## BEGIN MATERIAL TO PROCESS

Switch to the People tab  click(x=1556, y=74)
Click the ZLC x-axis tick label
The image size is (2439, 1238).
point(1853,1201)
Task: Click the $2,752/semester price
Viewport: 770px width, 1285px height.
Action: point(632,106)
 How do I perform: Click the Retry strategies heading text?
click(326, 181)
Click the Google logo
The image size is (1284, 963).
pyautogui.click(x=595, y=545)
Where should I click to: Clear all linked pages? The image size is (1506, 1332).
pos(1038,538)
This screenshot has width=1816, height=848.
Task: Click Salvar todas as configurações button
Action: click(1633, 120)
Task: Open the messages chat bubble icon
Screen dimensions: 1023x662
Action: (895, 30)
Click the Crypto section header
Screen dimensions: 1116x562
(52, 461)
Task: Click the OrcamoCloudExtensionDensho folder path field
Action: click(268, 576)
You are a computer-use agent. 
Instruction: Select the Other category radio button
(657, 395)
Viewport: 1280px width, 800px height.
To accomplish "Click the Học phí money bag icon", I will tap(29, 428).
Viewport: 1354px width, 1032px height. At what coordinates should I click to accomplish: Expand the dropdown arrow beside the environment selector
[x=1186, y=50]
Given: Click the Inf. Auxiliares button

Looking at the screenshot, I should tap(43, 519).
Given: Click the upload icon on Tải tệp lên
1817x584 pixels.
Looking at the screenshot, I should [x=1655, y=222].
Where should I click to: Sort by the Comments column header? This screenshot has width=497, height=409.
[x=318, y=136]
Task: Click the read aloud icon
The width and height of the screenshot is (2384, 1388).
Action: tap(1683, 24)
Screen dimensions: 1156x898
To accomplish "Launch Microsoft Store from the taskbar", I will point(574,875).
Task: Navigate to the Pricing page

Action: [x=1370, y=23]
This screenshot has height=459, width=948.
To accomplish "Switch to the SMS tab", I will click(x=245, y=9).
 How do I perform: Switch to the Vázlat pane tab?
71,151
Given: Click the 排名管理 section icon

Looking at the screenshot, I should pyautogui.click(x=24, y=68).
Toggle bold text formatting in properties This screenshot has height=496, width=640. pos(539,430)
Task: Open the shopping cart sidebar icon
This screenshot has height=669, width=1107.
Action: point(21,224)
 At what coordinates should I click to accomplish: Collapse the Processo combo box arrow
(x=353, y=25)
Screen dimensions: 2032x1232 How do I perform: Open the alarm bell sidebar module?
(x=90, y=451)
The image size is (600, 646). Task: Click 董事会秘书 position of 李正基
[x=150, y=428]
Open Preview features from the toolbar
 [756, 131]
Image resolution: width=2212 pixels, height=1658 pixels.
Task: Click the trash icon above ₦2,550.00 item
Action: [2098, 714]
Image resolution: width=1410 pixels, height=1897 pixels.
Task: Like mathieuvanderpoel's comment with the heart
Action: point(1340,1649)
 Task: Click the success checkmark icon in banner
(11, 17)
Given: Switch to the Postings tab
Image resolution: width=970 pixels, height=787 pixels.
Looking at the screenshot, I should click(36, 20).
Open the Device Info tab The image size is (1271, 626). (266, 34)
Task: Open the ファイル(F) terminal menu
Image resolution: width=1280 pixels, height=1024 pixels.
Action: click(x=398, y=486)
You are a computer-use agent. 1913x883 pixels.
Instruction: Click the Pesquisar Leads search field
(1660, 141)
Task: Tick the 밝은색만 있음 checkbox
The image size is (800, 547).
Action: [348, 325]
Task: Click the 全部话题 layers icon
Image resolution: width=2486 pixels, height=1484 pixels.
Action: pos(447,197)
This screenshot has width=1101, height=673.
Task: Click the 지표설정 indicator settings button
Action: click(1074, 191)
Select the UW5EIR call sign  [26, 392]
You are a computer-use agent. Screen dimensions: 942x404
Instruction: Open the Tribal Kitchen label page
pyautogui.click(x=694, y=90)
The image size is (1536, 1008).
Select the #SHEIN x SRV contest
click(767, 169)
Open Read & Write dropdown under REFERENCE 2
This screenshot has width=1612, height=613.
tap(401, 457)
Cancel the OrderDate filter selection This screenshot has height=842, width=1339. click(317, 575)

## END MATERIAL TO PROCESS

GIVEN TASK. Collect every line of the records that contains the string "coordinates", copying each such line in full.

SOLUTION.
Viewport: 1354px width, 1032px height. At what coordinates should I click to accomplish: Expand the dropdown arrow beside the environment selector
 At what coordinates should I click to accomplish: Collapse the Processo combo box arrow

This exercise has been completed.